According deference to County Court’s factual findings which are supported by the testimony of the police investigators, whom the court credited, we discern no error in its conclusion that defendant’s statements were made in a noncustodial setting, obviating the need for Miranda warnings (see People v Centano, 76 NY2d 837, 837-838 [1990]; People v Locke, 25 AD3d 877, 878-879 [2006], lv denied 6 NY3d 835 [2006]; see also People v Paulman, 5 NY3d at 129). The unrefuted testimony established that defendant appeared at the police station voluntarily, he was never arrested or restrained, the atmosphere of the questioning was not coercive and it did not have an accusatory tone.

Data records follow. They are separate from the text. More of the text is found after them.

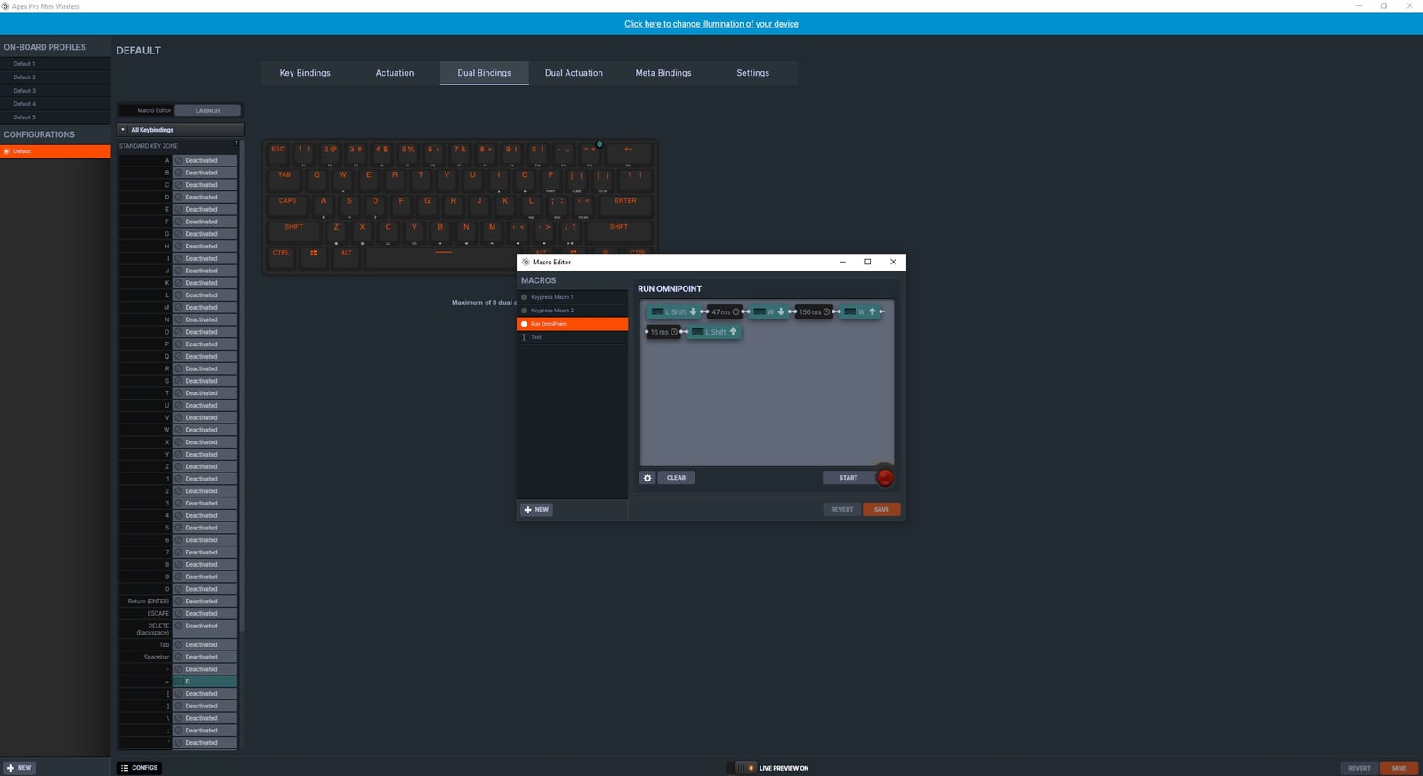Click the help question mark beside Standard Key Zone
This screenshot has width=1423, height=776.
coord(236,143)
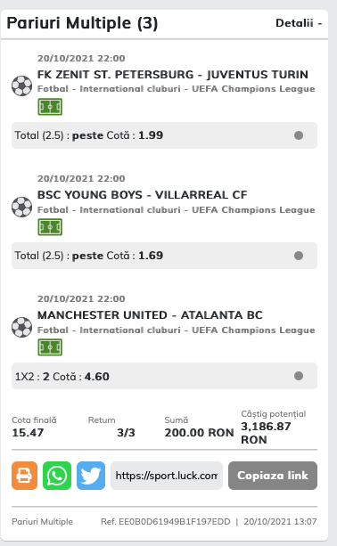
Task: Click status dot on 1.69 odds row
Action: click(299, 256)
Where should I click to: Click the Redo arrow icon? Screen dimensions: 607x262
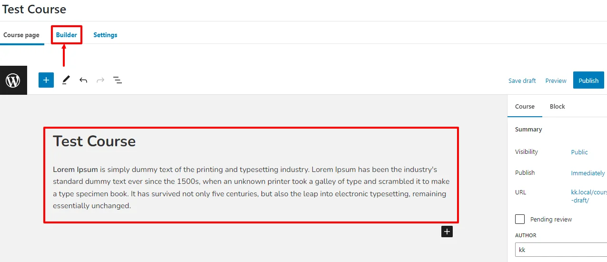point(100,80)
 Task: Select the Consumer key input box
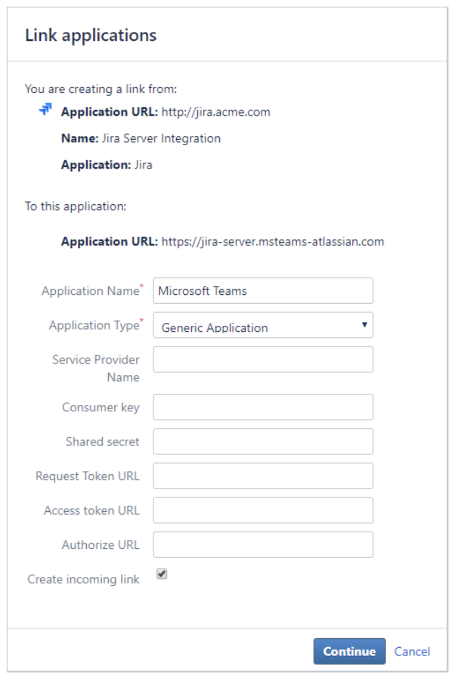pos(263,407)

Defendant never sought to end the relatively short period of questioning or to leave. From the viewpoint of a reasonable person in defendant’s position, innocent of any wrongdoing, the record supports the court’s conclusion that defendant was free to leave and was not in custody until after providing an incriminating statement to police (see People v Paulman, 5 NY3d at 129; People v Centano, 76 NY2d at 837-838; People v Yukl, 25 NY2d 585, 589 [1969], cert denied 400 US 851 [1970]; People v Locke, 25 AD3d at 878-879; People v Lyons, 4 AD3d 549, 551 [2004]; cf. People v Baggett, 57 AD3d at 1094-1095). Thus, defendant was not entitled to suppression of his oral or written statements based upon his failure to fully comprehend, or any violation of, his Miranda rights.
Cardona, EJ., Rose, Kane and Garry, JJ., concur. Ordered that the judgment is affirmed.